Here we go with another local multiplayer title that’s pitched as a “fun for all ages” romp. Stunt Kite Party is a bright and generally cheery collection of mini games that all have the same kite-flying base but then change up the formula (for some games more than others) to milk it for all its worth. The result may not be earth-shattering, and its control accessibility may not be as easy as you’d assume, but it still manages to leverage its variety to better ensure people can find some variants they enjoy and it at least isn’t a one-trick pony like many similar budget multiplayer games in the eShop.

Once you get accustomed to the nuances of steering and trying to use thrusts to keep your kite in the air you can begin to focus on the specifics of the various games, some of which are tougher to grasp than others. Collecting honeycomb and to return to a bee without getting hit and dropping them and what amounts to a multiplayer version of Asteroids are both solid games that work pretty well while ones that aren’t very well-explained and play out a bit wonky like a ghost capturing fall a bit more flat. In the case of the balloon-popping game the fact that you can’t merely make contact but need to have some momentum to pop them makes sense conceptually but when playing with younger kids it can also be more frustrating as they struggle to master the controls well enough to be effective consistently.
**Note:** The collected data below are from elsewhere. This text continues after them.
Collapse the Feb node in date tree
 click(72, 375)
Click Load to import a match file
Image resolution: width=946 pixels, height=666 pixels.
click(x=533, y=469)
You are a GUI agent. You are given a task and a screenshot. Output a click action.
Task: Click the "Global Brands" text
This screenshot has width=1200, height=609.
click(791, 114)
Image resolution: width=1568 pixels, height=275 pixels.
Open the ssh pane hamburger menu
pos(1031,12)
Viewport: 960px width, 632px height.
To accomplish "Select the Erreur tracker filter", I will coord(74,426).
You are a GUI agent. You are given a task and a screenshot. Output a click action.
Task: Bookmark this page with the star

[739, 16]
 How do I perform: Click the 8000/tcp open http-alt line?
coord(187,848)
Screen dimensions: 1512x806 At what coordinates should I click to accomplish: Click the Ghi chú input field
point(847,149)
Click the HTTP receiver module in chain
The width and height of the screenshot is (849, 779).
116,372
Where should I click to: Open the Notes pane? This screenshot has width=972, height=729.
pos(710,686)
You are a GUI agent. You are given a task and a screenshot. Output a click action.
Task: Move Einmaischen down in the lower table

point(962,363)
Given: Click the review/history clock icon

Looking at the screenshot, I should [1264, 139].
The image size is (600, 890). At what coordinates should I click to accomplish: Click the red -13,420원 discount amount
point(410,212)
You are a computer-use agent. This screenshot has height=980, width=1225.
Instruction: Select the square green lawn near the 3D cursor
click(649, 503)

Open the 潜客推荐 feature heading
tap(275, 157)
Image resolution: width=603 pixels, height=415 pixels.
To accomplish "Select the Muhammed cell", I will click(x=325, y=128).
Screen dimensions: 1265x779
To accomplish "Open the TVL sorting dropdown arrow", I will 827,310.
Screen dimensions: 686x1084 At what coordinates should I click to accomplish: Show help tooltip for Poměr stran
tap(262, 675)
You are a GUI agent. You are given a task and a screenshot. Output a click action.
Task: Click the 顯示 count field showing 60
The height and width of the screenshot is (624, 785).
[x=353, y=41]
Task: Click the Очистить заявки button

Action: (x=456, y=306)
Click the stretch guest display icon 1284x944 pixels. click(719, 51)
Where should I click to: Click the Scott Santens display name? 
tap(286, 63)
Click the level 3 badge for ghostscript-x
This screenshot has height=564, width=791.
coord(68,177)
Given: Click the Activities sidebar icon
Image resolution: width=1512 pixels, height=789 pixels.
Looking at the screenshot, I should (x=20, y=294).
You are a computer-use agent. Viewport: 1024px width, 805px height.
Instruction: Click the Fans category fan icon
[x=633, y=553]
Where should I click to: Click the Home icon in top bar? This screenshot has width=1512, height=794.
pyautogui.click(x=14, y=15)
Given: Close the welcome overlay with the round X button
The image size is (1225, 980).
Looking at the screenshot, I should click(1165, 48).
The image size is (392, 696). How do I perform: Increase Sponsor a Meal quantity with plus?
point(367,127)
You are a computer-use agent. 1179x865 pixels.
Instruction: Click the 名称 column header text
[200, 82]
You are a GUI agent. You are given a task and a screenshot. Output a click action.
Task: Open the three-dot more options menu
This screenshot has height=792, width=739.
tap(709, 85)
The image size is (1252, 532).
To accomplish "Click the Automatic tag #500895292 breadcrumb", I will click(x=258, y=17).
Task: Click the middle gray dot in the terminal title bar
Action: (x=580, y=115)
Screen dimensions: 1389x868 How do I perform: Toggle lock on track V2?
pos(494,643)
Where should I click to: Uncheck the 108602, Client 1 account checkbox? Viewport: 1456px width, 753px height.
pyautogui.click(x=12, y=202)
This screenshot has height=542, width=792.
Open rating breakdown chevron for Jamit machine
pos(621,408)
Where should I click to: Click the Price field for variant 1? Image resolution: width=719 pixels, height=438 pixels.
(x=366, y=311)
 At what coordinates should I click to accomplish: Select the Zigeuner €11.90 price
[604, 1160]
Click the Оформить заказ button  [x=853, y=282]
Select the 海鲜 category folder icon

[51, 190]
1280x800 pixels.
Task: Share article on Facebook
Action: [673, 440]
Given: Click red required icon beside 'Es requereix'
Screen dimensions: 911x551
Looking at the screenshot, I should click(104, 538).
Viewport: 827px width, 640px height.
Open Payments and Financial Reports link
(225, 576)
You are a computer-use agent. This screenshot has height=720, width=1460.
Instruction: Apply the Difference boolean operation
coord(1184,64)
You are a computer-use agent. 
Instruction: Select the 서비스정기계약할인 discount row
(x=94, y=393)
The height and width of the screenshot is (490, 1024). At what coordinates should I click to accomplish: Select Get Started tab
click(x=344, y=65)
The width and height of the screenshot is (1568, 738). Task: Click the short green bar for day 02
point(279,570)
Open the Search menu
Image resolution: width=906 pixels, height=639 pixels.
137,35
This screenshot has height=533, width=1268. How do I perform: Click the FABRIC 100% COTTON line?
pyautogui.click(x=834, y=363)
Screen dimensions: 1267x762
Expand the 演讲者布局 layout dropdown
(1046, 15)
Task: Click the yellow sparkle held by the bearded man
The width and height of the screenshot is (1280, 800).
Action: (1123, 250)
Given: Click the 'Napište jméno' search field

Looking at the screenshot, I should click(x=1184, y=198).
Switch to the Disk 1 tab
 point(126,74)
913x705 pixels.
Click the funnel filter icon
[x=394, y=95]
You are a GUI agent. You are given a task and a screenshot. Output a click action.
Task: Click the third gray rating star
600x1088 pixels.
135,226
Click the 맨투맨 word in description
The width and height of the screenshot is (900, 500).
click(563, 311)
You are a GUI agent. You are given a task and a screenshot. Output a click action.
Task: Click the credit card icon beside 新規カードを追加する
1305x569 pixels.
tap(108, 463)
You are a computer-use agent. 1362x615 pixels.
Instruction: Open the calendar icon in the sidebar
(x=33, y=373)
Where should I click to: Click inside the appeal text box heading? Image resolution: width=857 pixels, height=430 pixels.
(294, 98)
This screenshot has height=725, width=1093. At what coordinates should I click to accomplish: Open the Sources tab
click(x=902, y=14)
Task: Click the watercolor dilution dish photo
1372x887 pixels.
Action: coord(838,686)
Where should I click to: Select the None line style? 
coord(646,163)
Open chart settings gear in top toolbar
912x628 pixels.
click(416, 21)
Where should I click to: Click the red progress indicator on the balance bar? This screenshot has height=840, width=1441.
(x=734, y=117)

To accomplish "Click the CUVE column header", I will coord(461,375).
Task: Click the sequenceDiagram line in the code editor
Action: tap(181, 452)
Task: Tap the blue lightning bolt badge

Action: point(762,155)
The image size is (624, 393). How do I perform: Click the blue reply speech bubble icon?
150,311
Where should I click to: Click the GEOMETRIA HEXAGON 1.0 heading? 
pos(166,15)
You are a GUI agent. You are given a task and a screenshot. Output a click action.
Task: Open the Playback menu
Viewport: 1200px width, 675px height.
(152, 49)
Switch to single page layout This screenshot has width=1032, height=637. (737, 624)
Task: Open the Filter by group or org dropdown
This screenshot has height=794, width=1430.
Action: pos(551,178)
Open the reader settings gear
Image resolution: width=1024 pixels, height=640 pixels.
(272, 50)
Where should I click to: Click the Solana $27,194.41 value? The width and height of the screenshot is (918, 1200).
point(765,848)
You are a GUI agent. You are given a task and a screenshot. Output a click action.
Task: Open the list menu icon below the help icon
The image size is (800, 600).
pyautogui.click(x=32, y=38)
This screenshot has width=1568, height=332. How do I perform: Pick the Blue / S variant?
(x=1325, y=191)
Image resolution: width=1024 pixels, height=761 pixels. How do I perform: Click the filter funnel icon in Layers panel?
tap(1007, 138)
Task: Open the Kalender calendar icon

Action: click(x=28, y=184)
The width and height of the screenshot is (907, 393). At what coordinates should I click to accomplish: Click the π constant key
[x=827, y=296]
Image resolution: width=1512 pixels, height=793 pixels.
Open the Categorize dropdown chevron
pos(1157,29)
Aside from the trickier-than-expected controls there are just some quirks with the way the game tries to manage 4 players on the same screen thrusting around in all directions. Sometimes the camera will pan a bit but other times you’ll get thrusts of wind pushing you back but visually it can be tough to take everything in at once so there are times when you’ll seem to just inexplicably lose all of your momentum and fall. Power-ups can help act as wild cards, especially the lightning, but for some their specific effects are difficult to determine, making them a bit inconsistent. While there is a single-player mode that lets you play through a series of challenges talking to different characters in some different locales there’s a good reason that after a few losses it gives you an option to skip, there are some games that are simply aggravating to play against the CPU like the ghost capturing one where the lack of clarity on what you need to specifically do to be successful collides with the AI having no issue cleaning up while you typically struggle.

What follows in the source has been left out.